• TASK BRIEF
Below are some records. Pull every line that contains the word "Điện".

• DATASET CONTENT
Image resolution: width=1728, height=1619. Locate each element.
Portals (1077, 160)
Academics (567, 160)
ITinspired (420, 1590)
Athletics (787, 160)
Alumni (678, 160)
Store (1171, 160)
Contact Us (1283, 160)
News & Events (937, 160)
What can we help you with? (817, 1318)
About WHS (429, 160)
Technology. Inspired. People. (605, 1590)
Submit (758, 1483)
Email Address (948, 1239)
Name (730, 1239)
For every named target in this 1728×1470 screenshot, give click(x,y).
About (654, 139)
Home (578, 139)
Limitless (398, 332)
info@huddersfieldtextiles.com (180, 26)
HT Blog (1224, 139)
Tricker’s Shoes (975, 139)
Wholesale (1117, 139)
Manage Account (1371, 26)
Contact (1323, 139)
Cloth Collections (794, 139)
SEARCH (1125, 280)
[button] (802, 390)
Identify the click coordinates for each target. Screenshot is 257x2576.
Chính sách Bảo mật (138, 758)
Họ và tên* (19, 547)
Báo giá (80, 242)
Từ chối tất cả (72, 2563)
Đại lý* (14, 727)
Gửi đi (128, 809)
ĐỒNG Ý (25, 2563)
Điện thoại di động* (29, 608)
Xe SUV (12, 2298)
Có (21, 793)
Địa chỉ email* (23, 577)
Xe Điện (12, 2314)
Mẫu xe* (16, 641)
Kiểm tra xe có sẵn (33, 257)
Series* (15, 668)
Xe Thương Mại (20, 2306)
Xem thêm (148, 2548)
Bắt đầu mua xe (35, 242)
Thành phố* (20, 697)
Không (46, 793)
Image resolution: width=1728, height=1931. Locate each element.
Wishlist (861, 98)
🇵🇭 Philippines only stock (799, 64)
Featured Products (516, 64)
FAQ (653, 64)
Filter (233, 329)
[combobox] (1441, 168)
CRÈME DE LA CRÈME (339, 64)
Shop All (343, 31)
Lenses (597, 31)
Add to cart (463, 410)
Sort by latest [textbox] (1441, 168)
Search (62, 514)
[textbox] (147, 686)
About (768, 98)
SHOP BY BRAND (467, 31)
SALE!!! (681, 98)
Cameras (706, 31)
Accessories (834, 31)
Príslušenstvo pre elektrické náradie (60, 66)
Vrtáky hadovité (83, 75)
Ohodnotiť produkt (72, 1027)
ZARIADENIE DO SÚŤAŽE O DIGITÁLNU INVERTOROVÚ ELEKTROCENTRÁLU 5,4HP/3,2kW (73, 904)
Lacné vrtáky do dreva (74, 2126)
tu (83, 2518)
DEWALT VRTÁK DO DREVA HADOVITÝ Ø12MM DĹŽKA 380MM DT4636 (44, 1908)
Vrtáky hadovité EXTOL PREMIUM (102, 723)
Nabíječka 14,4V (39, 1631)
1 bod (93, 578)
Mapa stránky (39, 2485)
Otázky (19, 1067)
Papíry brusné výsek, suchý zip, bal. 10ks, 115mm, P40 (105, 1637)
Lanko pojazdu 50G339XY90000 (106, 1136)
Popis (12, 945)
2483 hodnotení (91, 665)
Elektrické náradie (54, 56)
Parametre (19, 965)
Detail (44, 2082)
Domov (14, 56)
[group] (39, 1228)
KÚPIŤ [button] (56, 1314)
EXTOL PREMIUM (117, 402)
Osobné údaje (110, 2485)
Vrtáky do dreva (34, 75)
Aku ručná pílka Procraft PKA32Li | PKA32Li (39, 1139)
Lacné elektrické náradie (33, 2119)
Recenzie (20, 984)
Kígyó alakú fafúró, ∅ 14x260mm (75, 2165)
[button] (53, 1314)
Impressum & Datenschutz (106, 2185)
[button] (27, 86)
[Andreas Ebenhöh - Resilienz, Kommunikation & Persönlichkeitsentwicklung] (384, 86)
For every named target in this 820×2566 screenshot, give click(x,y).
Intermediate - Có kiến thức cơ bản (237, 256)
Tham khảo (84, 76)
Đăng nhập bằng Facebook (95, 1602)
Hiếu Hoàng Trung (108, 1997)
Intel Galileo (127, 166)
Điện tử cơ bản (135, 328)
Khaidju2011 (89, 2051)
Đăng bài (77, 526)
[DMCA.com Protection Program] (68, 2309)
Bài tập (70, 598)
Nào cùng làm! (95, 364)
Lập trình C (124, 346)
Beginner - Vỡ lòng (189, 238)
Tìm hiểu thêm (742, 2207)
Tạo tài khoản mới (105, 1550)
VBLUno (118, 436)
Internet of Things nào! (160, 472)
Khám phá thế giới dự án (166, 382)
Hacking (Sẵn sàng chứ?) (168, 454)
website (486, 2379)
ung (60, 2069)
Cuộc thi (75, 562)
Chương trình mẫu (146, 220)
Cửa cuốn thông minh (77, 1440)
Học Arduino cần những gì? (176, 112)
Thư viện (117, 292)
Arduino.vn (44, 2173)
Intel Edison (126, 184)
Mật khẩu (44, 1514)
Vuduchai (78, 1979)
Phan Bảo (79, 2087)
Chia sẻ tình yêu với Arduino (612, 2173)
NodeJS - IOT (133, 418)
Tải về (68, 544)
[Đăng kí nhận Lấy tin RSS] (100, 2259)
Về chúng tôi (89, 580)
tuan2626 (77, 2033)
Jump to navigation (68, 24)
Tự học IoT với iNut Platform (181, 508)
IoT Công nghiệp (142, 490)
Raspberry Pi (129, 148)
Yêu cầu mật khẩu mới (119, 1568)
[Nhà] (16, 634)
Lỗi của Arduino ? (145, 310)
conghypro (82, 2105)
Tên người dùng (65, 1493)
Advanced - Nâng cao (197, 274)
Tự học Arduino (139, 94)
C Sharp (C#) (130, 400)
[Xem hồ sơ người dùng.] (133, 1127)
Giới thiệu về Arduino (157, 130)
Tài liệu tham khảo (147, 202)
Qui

• RESPONSE BELOW
Điện thoại di động* (29, 608)
Xe Điện (12, 2314)
Điện tử cơ bản (135, 328)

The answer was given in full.